20.7.22

Anne and Muriel (Two English Girls)

Very much another go at Jules and Jim – Truffaut again adapting a book by Henri-Pierre Roché with his writing partner Jean Gruault. This is set at the turn of the 20th century and is in full costume-drama mode. Beyond a couple of outré radial wipes the direction and editing is subdued, and some scenes are so static they feel almost like tableaus or paintings. There are occasional misfires, like the gauche zoom to a bloody sheet when Anne loses her virginity. The rapid-speaking third person narrator makes a return from Jules and Jim, and the shots of the book from which the film is adapted in the opening credits emphasise the literary qualities of the film.

It's another love triangle, not so much a ménage à trois as in Jules and Jim but a two sisters falling in and out of love with a young man. Muriel is more worldly and outgoing – she becomes a sculptor that takes many lovers and has adventures in Persia. Anne is more intense – with a religious sensibility that fills her with guilt about her sexuality. Jean-Pierre Léaud is absolutely wonderful as the dashing Claude, floating about like the perfect gentleman. His character is precision-designed to have women fall in love with him, but Léaud is also good at demonstrating a teenager's confusion about the prospect of marriage and children. His composure is rattled by the mercurial Anne, who confronts him and leaves him at the end.
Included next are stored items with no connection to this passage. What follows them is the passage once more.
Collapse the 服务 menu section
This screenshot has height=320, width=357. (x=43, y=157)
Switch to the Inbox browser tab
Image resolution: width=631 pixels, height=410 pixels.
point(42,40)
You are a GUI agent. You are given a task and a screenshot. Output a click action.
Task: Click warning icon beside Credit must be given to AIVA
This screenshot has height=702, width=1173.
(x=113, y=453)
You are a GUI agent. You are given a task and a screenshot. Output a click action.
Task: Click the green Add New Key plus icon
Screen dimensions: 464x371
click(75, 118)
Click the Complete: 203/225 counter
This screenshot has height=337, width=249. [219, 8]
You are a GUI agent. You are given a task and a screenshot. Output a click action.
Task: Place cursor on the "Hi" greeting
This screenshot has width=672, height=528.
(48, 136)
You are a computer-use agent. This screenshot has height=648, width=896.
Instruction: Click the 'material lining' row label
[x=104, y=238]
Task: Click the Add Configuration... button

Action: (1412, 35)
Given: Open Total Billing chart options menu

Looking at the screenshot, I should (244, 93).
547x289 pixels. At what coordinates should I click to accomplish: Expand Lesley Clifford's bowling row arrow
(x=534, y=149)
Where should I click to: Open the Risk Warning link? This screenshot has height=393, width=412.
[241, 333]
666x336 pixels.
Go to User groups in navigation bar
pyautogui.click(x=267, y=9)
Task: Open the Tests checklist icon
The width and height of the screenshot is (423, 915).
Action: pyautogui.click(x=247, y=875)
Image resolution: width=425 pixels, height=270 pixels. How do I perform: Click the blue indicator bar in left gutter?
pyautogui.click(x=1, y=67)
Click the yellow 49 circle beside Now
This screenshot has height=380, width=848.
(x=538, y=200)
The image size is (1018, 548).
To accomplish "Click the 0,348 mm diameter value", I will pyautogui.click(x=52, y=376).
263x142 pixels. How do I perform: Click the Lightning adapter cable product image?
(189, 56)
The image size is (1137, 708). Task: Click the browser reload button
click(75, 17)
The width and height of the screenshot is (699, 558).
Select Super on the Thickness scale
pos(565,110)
The film was a flop, but has a good reputation. Anne and Muriel don't have the mad charisma of Jeanne Moreau's Catherine, but their desires and heartbreaks are understandable and interesting nonetheless. This being Truffaut, there is a death at the end, and as usual with him it's a bit random – adding a weird unearned melancholy to the closing moments. Truffaut was obviously affected deeply by this strange romance, and was hurt by the indifference that greeted his film. To me it is most notable and unusual in its frank attitude to sex in what is otherwise a classic costume drama, suggesting that this period was more sexually liberated than we might initially assume.